….it’s a Son of a Bitch.
I tell ya being someone who suffers from depression on a regular basis I can tell you it Fuckin’ sucks. It has cost me a lot of things in my life, mainly my sanity. Sometimes I feel like I am completely loosing my mind, like I can just be locked up and throw the key away. I can’t really explain it too well, but that’s the best way I know how right now.
OMG and if I’m not on my meds Watch the Fuck Out! Lately it’s been about a month or longer since I’ve had any meds, and I’ve managed to let something really important slip right out of my hands. The biggest thing that sucks about it all is that I have No One Else to blame but myself. Do you really know how bad that sucks? I mean really, do you?? It does, it sucks ass if you wanna know the truth.
But oh well, let’s turn this half empty cup upside down and let me cup be half full. Let’s learn from this and move on…….hehehehe easier said than done that’s for sure!
Oh BTW, you may not of known that I suffer from depression that’s because I can hide it very well. I guess you can say I’m a master at hiding it.
So why am I sharing this right now? Well I guess it’s to educate people about Depression. It’s not something to take too lightly and when you do than that’s when it comes up and bites you in the ass. Depression is not my friend.

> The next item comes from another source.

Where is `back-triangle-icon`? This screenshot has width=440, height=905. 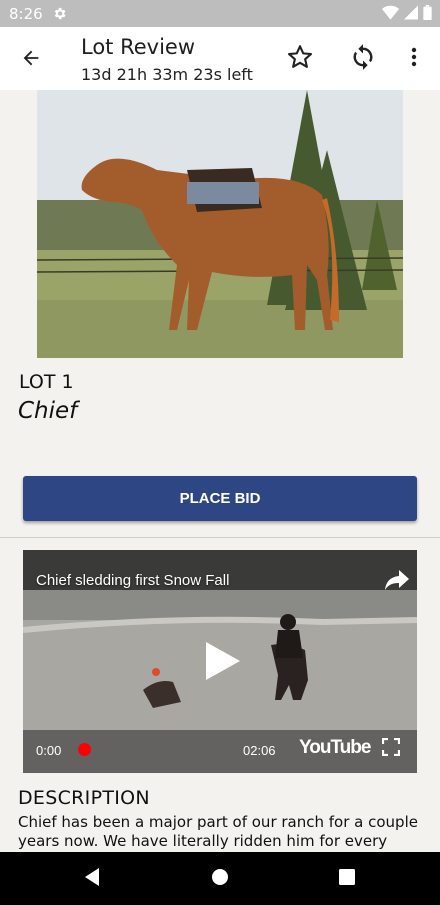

side note: I’m reading this out loud to Dewey and cracking myself up, that should give you an idea of what kind of mood I am in this morning/right now. Of course, that can change at any given minute/second. Not sure why I’m in this crazy giddy mood when I woke up this morning I found my preious little daughter Eleanor only to have taken my purse out of my bedroom to go through everything in there. Which normally would piss me off, but I was mad but not insanely mad.